_Exercise objective_:
Where the entries below show "You are a GUI", begin there and print that line and all following lines exactly, through the last, omitting pictures.

START Records

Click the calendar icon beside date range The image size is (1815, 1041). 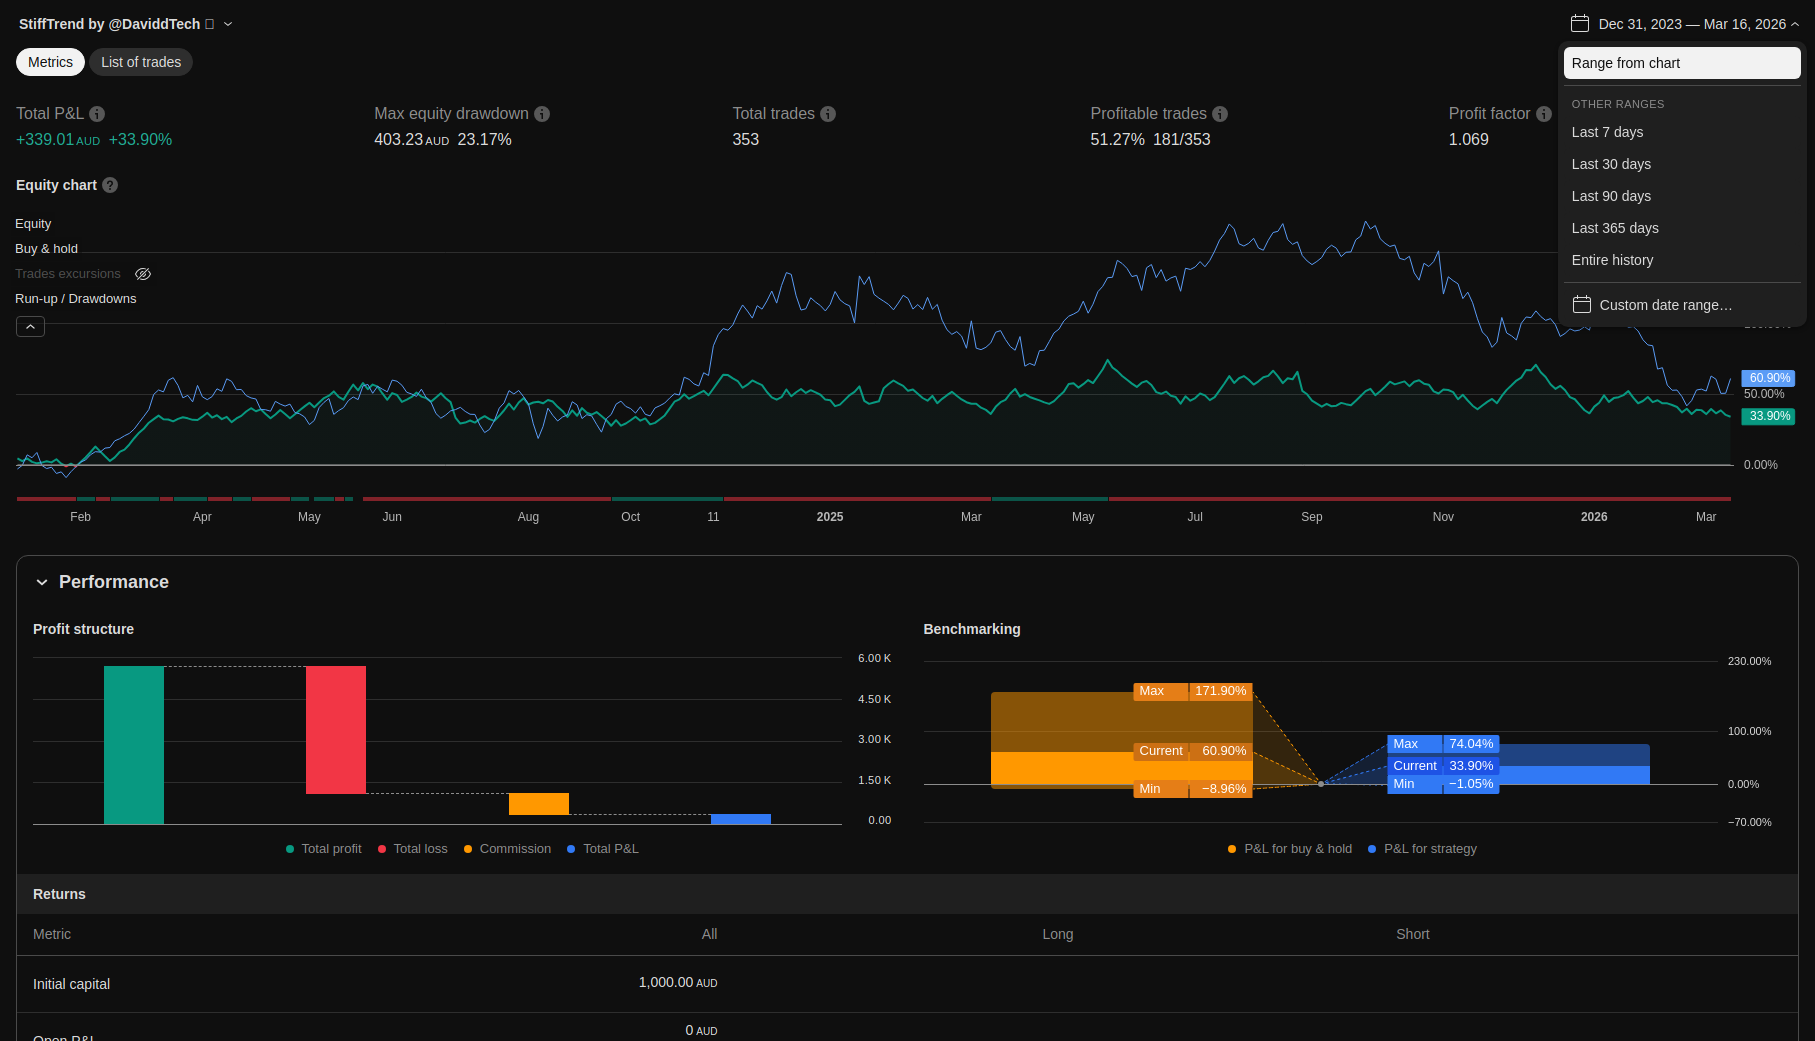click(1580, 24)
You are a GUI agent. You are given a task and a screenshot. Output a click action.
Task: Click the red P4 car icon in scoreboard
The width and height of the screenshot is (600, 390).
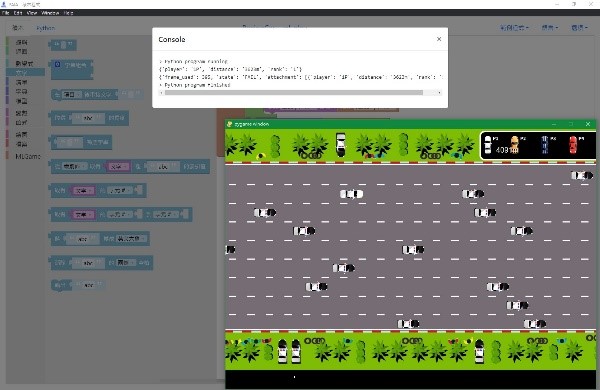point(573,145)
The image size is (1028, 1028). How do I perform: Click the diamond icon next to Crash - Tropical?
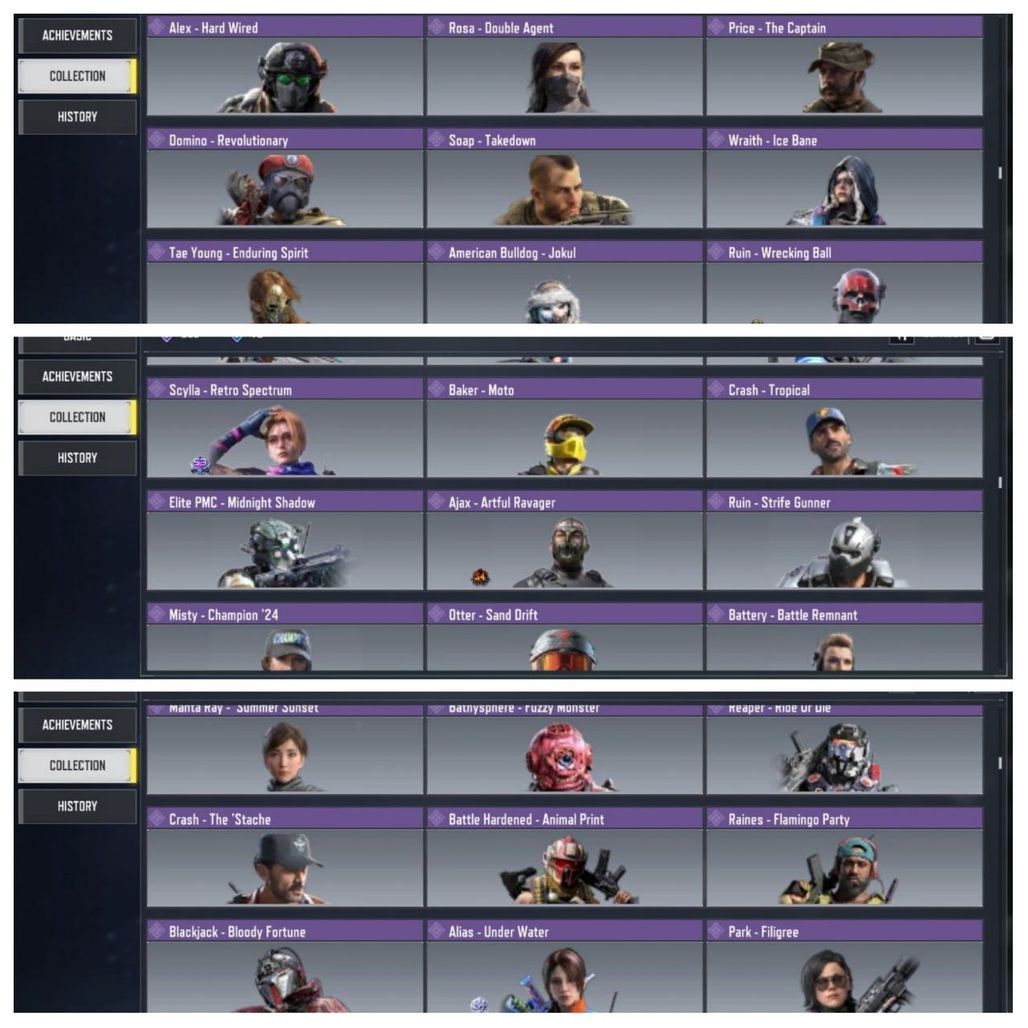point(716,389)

END Records

_Result for this exercise_:
You are a GUI agent. You are given a task and a screenshot. Output a click action.
Task: Click the red P4 car icon in scoreboard
The width and height of the screenshot is (600, 390).
point(573,145)
The image size is (1028, 1028). How do I perform: Click the diamond icon next to Crash - Tropical?
point(716,389)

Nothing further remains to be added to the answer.